Oh, right, of course. Remnants of a childhood of chaos and instability.
But, come on. I need to get over this. I need to just be done with my fear of death once and for all. So what if the plane crashes. So what if we all die. It was bound to happen anyway, right? I’m more apt to die in a car crash, right? Not as far as my brain is concerned.
A little over a year ago, when I was single and feeling abruptly alive I took a flight to Nassau to spend the day with my brother so as to do some work on our house. And while there was anxiety building up to the trip, there was an eerie sense of calm once I hopped on the plane alone- no hand to hold. I was fearless. Remember that one? If not, it’s here. And re-reading it almost leads me to believe that it’s D’s fault. When there’s no one in my life, I’m FINE. I don’t fear flying. But when I am dating, I am overblown with gut-wrenching fear.

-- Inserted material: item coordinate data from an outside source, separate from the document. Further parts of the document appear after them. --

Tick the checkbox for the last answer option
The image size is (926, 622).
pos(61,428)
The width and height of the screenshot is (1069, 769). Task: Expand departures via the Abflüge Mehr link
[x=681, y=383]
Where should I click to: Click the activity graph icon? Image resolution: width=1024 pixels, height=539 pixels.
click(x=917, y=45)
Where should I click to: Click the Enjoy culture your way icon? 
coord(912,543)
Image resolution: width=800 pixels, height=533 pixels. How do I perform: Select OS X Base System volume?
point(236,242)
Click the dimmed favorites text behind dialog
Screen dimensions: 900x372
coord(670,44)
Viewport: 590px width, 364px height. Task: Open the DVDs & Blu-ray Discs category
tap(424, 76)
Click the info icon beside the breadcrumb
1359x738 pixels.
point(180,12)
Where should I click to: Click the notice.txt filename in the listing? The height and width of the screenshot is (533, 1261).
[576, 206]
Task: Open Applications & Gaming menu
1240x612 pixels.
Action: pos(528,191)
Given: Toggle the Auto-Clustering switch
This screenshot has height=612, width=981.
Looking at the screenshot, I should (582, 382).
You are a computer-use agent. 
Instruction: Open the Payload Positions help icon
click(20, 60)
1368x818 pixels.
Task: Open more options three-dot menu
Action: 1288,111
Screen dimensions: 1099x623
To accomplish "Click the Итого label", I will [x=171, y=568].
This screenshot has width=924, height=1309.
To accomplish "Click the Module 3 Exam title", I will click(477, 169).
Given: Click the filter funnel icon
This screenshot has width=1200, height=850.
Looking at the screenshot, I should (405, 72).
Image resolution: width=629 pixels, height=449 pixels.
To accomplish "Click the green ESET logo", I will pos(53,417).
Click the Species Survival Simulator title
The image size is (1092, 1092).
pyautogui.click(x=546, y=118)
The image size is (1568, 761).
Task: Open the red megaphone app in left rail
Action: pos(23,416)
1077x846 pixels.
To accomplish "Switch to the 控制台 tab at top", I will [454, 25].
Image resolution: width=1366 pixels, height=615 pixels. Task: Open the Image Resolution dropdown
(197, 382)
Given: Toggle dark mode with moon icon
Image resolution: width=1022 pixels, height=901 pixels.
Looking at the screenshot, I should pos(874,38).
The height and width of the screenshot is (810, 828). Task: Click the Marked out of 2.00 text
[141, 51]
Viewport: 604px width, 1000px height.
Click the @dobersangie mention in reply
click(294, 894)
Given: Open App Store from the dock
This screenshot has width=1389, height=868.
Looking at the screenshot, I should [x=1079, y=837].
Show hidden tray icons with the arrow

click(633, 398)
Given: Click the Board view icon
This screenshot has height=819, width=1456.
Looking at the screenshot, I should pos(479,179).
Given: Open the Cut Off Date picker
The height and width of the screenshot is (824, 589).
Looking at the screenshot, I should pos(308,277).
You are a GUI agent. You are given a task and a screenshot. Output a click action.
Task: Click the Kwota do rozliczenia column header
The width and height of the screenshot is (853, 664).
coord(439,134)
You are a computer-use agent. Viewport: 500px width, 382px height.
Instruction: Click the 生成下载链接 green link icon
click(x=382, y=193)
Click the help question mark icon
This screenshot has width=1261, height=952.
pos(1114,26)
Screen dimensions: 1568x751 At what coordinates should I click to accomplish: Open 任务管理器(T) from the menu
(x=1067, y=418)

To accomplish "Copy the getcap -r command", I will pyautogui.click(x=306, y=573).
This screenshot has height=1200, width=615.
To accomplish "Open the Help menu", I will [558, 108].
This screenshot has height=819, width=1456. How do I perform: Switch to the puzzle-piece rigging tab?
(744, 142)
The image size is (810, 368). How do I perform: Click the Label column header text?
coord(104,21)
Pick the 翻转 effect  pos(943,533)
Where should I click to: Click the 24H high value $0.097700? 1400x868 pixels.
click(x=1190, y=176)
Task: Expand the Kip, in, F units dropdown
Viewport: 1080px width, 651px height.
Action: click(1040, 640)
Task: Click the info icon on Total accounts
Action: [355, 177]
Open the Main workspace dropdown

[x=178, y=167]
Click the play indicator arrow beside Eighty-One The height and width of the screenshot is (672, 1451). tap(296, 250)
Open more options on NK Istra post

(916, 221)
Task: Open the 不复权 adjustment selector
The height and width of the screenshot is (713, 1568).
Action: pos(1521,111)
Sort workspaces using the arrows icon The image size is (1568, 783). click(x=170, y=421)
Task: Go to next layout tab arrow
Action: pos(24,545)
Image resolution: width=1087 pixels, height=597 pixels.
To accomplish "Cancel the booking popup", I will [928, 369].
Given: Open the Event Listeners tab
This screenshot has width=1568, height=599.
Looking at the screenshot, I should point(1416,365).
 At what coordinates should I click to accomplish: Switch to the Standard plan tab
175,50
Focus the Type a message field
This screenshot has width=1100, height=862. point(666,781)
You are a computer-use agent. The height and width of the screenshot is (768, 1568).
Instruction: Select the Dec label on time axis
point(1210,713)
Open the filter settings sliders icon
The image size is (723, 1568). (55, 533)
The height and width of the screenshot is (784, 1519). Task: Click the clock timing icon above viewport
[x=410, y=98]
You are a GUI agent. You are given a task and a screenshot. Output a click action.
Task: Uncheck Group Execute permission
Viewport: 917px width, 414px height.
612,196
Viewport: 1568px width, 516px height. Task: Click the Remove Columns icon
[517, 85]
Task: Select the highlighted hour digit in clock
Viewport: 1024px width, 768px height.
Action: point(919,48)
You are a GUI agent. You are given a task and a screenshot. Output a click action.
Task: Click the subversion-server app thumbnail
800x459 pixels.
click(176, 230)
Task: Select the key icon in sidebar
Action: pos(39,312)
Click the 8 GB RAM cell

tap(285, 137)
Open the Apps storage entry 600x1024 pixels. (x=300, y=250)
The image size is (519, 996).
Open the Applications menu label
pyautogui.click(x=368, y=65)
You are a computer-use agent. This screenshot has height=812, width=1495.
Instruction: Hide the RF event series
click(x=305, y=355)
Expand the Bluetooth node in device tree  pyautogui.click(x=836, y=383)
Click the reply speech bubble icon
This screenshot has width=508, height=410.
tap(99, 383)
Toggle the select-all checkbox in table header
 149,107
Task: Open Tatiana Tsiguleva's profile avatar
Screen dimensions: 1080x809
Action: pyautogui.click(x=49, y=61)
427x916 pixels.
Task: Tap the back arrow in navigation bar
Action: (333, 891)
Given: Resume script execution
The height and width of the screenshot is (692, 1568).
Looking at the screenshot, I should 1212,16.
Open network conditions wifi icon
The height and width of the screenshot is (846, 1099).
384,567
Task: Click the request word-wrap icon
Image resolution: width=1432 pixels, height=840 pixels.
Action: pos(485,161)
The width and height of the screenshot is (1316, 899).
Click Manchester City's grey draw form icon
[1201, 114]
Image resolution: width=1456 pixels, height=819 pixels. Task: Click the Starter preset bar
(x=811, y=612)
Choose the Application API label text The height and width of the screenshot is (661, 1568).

OK….I don’t really believe it’s D’s fault. It’s my own. And just as some people have to get over their fear of waking up every morning, or applying for a job, or being a good mother, I have to get over my fear of flying.
But you see, it’s this script that plays and has played for many years, and it reads like this:
Beautiful, upper-middle class woman with two children, had it all, finally got her life together, the envy of friends and acquaintances (OK, I’m flattering myself) suddenly, by some stroke of predestined irony, a la every depressing French film you’ve ever seen, died today during a routine flight with her boyfriend and their kids to a cutesy little condo in Naples, Florida. What was meant to be a fun little family vacation, turned into a nightmare. Services will be held at blah, blah, blah to mourn her death and celebrate her life– cut so tragically short.
This is the script I must abandon. Otherwise, I forfeit my happiness and the happiness of others.
So…is there a moral to this story? Will she end it on a good note? How about this– The nurse practitioner just called and approved two diazapams for me. Two. So I firmly responded by saying, “That’ll get me to the airport. I actually need to get on the plane.”